Kutipan Pilihan
========================================

Menuju konten utama

Skrining COVID-19 Bobol Berulang, Evaluasi Total Jadi Keharusan

Skrining COVID-19 berulang kalo bolong. Para epidemiolog mendesak ini dievaluasi total.

Skrining COVID-19 Bobol Berulang, Evaluasi Total Jadi Keharusan
Calon penumpang antre untuk tes deteksi COVID-19 dengan metode GeNose C-19 di Lobby Baru Terminal 1 Bandara Internasional Juanda di Sidoarjo, Jawa Timur, Sabtu (24/4/2021). ANTARA FOTO/Umarul Faruq/hp.

tirto.id - Terbongkarnya praktik penggunaan alat tes rapid antigen COVID-19 bekas pakai di Bandara Kualanamu oleh Polda Sumatera Utara pada Selasa (27/4/2021) lalu hanya satu dari sekian banyak kejadian bobolnya upaya skrining COVID-19. Semua ini mengancam kesehatan publik di tengah pandemi dan meningkatkan potensi masuknya mutasi baru.

========================================

Data Tersimpan
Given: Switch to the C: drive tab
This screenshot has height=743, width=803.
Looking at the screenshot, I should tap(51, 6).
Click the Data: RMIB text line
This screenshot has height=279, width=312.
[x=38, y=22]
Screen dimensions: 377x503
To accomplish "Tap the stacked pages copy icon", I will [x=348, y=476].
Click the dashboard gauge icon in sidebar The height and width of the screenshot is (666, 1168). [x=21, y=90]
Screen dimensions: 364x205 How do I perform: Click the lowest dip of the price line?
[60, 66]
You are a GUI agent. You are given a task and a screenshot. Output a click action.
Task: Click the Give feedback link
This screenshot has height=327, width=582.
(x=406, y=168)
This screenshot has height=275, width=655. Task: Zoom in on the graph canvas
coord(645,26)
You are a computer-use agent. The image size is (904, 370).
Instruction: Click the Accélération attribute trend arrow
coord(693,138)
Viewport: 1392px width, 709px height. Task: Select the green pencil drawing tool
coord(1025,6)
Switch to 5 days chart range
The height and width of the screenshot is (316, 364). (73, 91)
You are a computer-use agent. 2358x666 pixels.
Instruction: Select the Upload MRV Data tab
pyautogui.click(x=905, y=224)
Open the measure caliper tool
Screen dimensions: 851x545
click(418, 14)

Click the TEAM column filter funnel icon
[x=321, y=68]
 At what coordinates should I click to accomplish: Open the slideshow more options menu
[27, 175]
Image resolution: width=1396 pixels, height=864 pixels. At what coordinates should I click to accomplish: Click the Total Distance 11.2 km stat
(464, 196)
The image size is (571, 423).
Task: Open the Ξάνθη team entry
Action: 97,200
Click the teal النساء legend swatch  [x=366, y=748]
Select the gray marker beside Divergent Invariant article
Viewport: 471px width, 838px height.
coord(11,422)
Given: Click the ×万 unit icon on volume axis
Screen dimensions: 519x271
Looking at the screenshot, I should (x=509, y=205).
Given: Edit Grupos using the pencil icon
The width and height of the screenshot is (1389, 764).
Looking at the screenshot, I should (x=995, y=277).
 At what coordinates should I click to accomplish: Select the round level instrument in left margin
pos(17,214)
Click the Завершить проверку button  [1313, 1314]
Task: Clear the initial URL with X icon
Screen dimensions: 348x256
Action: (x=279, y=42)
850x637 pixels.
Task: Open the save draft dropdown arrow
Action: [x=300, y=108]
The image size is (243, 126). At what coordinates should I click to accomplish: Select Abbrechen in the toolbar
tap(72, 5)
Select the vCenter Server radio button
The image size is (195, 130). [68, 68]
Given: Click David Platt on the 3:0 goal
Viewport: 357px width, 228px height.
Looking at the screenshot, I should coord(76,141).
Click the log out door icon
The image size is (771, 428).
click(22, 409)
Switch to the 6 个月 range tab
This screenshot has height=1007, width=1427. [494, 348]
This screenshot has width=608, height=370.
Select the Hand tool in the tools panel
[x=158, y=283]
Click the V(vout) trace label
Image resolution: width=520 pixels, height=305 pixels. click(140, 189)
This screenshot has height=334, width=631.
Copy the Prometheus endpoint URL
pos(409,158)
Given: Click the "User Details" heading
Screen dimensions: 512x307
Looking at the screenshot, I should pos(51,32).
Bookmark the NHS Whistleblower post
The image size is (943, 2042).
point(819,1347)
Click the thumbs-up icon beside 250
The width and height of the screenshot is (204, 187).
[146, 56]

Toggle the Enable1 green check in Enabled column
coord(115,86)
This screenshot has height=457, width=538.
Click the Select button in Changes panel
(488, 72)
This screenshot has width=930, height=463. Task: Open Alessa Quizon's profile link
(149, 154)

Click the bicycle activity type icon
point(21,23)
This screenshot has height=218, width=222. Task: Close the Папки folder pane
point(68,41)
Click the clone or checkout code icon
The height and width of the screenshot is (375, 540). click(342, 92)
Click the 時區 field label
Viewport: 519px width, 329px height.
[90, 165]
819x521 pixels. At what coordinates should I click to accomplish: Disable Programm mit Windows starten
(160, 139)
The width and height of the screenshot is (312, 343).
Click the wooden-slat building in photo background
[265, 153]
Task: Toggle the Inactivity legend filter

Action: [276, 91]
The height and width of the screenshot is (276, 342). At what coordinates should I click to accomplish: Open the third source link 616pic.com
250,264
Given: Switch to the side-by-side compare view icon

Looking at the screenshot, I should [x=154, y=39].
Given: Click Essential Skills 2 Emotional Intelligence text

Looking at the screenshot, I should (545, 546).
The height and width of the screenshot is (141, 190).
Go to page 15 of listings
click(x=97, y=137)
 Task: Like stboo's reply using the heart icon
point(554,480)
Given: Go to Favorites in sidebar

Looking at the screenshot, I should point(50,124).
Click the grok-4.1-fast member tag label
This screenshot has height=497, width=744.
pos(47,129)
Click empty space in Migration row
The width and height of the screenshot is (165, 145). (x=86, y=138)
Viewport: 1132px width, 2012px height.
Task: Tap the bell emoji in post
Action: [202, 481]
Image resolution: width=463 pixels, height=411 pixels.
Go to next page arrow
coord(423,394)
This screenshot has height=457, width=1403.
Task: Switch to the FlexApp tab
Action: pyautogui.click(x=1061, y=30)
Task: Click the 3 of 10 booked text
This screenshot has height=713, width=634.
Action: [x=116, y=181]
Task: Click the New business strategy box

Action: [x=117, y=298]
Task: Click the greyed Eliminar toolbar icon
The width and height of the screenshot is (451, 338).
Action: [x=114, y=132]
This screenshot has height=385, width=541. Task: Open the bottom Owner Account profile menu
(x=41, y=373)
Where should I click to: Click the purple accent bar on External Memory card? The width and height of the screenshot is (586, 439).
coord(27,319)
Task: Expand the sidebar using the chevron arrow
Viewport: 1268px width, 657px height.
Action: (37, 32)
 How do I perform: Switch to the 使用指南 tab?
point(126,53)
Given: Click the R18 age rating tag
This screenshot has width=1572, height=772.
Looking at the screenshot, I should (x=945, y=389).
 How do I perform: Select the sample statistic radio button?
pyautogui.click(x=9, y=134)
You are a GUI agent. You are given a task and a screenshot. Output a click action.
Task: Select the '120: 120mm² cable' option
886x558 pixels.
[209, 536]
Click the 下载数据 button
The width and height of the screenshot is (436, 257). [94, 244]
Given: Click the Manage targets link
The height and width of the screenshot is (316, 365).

========================================

Tugas dan Latihan
**1)** Kutip persis bagian artikel tentang skrining COVID-19, mulai dari "Skrining COVID-19 berulang" sampai "ANTARA FOTO/Umarul Faruq/hp.".
**2)** Jawab pertanyaan berikut berdasarkan artikel tentang skrining COVID-19.
(a) Apa yang didesak para epidemiolog terhadap skrining COVID-19?
(b) Di terminal dan bandara mana calon penumpang antre untuk tes GeNose C-19?
(c) Pihak mana yang membongkar praktik penggunaan alat tes rapid antigen bekas pakai di Bandara Kualanamu?

Jawaban Tugas
**1)**
Skrining COVID-19 berulang kalo bolong. Para epidemiolog mendesak ini dievaluasi total.

Skrining COVID-19 Bobol Berulang, Evaluasi Total Jadi Keharusan
Calon penumpang antre untuk tes deteksi COVID-19 dengan metode GeNose C-19 di Lobby Baru Terminal 1 Bandara Internasional Juanda di Sidoarjo, Jawa Timur, Sabtu (24/4/2021). ANTARA FOTO/Umarul Faruq/hp.

**2)**
(a) Skrining COVID-19 dievaluasi total.
(b) Di Lobby Baru Terminal 1 Bandara Internasional Juanda di Sidoarjo, Jawa Timur.
(c) Polda Sumatera Utara.